ASSIGNMENT
Show every line of the data where the word "agent" can be found.

(Saved data entries)
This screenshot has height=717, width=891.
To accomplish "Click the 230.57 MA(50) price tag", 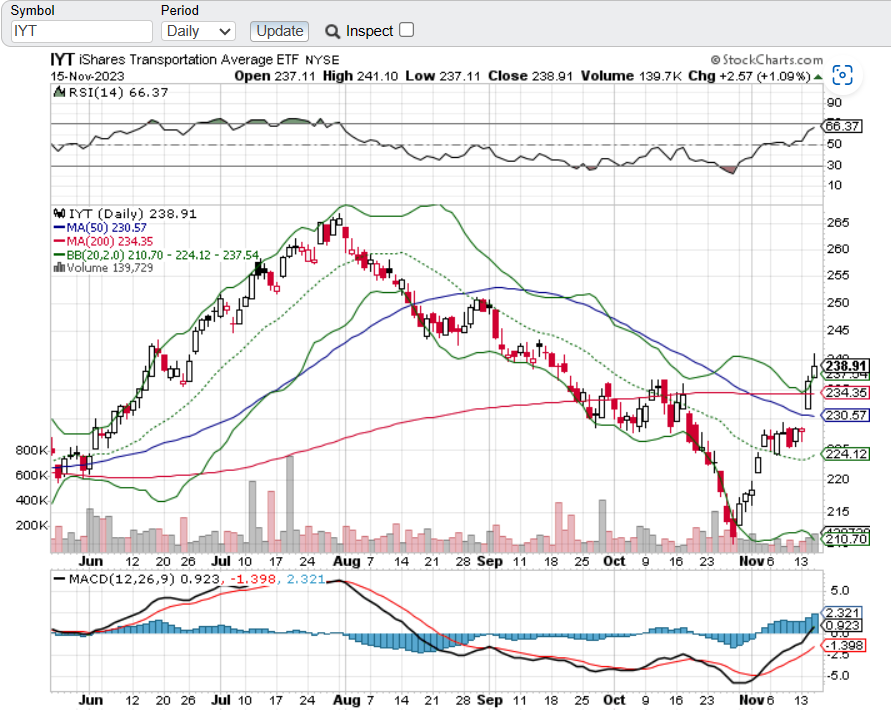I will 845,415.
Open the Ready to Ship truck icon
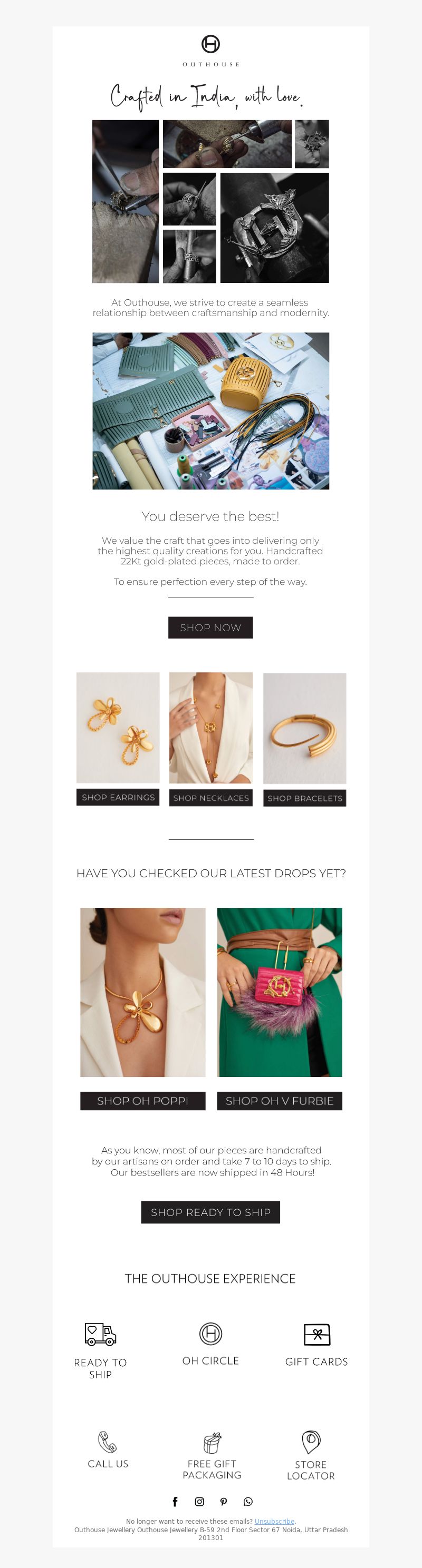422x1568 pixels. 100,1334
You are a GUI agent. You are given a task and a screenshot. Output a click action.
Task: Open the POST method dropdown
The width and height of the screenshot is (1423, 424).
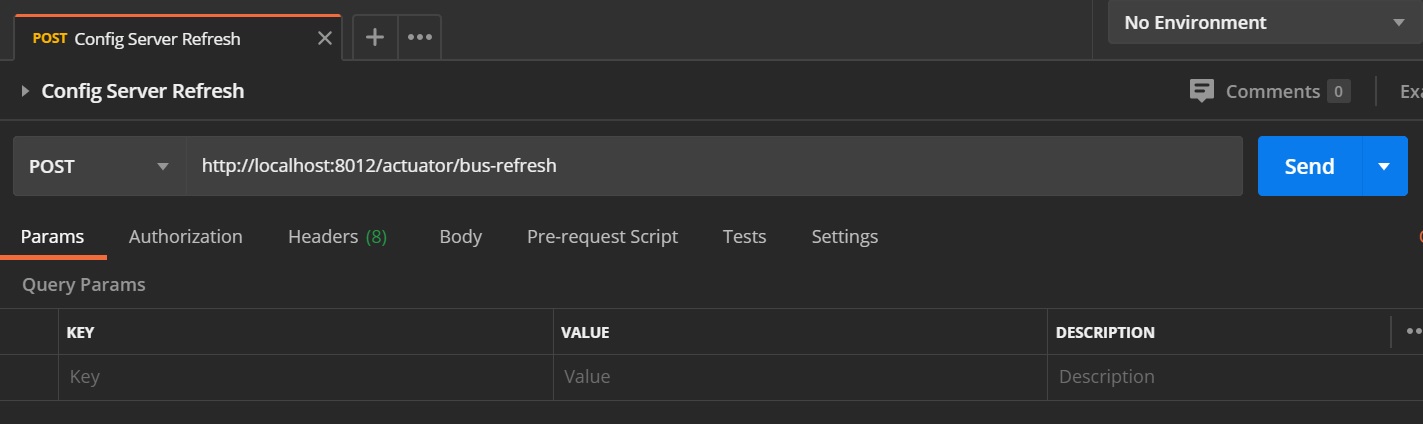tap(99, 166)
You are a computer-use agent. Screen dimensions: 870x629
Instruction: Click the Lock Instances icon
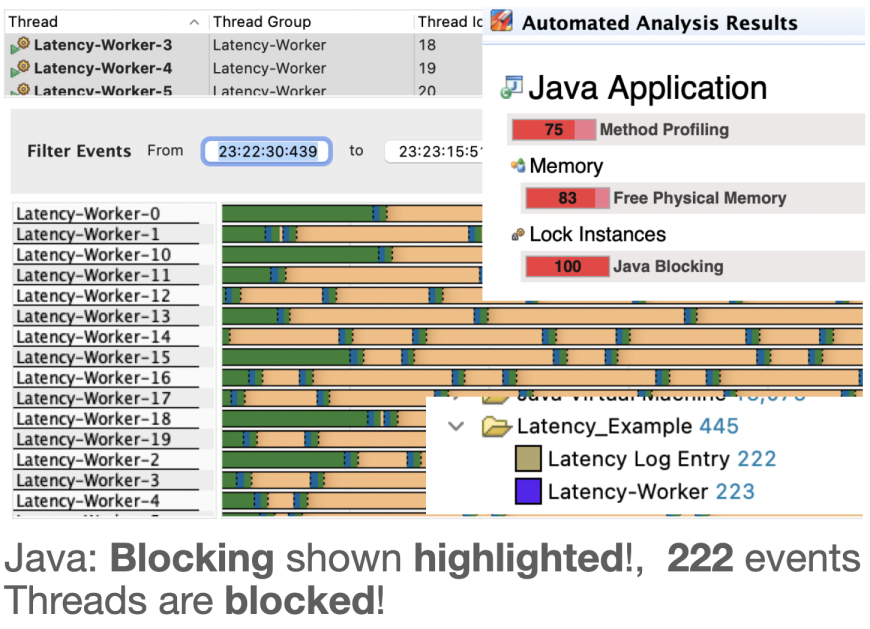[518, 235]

OUTPUT BELOW
You are a GUI agent. You are given a task and a screenshot. Output a click action.
You are a computer-use agent. Screen dimensions: 870x629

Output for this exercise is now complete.